Boeing, which won the original FAB-T contract in 2002, claims it has worked through the pitfalls that have delayed the project over the last decade and caused the Air Force to seek an alternate supplier in case the company couldn't overcome those challenges.
Company officials say their FAB-T design meets Air Force requirements for these communication devices, which are designed to convey, protect, and enhance information exchange along the nuclear chain of command. They say the project is 95 percent complete. The remaining 5 percent involves testing and integration.
Boeing says it conducted successful transmission tests between its terminals and orbiting satellites in June. "I'm very confident, but the proof is in the pudding," said Paul Geery, Boeing's FAB-T program manager, in an interview. "We've gotten through all of the qualifications."
Meanwhile, would-be alternate supplier Raytheon says its FAB-T offering already meets 80 percent of FAB-T requirements. The company says it has successfully tested its design with simulated satellites.
Scott Whatmough, Raytheon's FAB-T program directing manager, said the company still has much work to do, but was off to a good start.
"I'm very happy with our current capabilities," he said in an interview.
The Air Force is expected to decide in September whether to bring on Raytheon to develop its design in parallel to Boeing's ongoing work.
"The objective of awarding an alternate source contractor is to reduce risk to the government," an Air Force spokeswoman with the Space and Missile Systems Center at Los Angeles AFB, Calif., told the Daily Report. She added, "The government strategy enables two sources for FAB-T development to ensure at least one vendor is capable of meeting the warfighter's delivery need date for command post terminals."
The Air Force wants to field an initial FAB-T capability by 2017, with full operations by 2020.
The original contract calls for terminals on E-4s, E-6s, B-2s, B-52s, RC-135s, and ground command posts. The alternate source contract calls for terminals on E-4s, E-6s, and the ground command posts, according to the service.
FAB-T will allow the President to send data, voice, and imagery commands to nuclear launch sites and nuclear-capable bombers. Anti-jamming capabilities will safeguard these communications from interception and subversion.
"If you think about nuclear command and control," said Whatmough, "everyone needs to talk to everyone seamlessly, without any ambiguity or room for misunderstanding."
FAB-T must be interoperable with the older Milstar military communications satellites and with the new Advanced Extremely High Frequency communications spacecraft, which can pass larger amounts of information.
"The services have developed a lot of devices, many of which are not interoperable—that's no secret," said Whatmough. He said Raytheon has been addressing this problem over the last decade in developing different communications terminals for the Army, Navy, and Air Force.
Now, Raytheon must tailor the terminals to the unique needs of the Air Force. "You can imagine," said Whatmough, "these terminals have to survive high altitudes and low temperatures" as well as doses of radiation in the event of a nuclear attack, vibrations, and the shocks of flight.
"We have confidence we can address all of the environments because of our experience as the developer and producer of the existing command post terminals that are currently in operation today," said Raytheon.
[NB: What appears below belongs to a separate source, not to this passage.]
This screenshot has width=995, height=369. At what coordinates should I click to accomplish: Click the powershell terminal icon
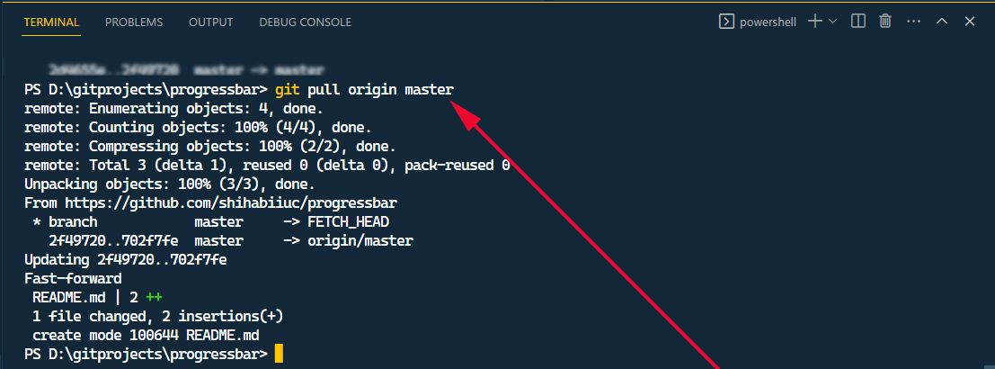[x=726, y=22]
These environmental challenges, however, were the primary reasons for Boeing's FAB-T delays, according to Geery.
Such factors led to schedule delays in Boeing's FAB-T maturation and cost estimates exceeding Boeing's initial estimates by hundreds of millions of dollars. As a result, the Air Force earlier this year nearly terminated Boeing's contract. However, the company, confident that it could see the project through, offered to adjust the structure of its contract from cost-plus to fixed-price, so the Air Force did not axe the deal.
Geery said Boeing underestimated the difficulties entailed in building the versatile, durable FAB-T antennas. He added that each aircraft destined for a terminal called for a different antenna design, and changes in Air Force requirements also contributed to delays.
"When you're halfway through a design cycle and you have to change the overall architecture, it ripples out and creates delays," said Geery. He added that the company has altered its approach after meeting these roadblocks.
Boeing has applied "lean manufacturing principles from other successful programs" that the company has executed to reduce costs and improve schedule, said Geery. He said the company is making greater efforts to work with customers at senior levels so nothing slips through cracks in communication.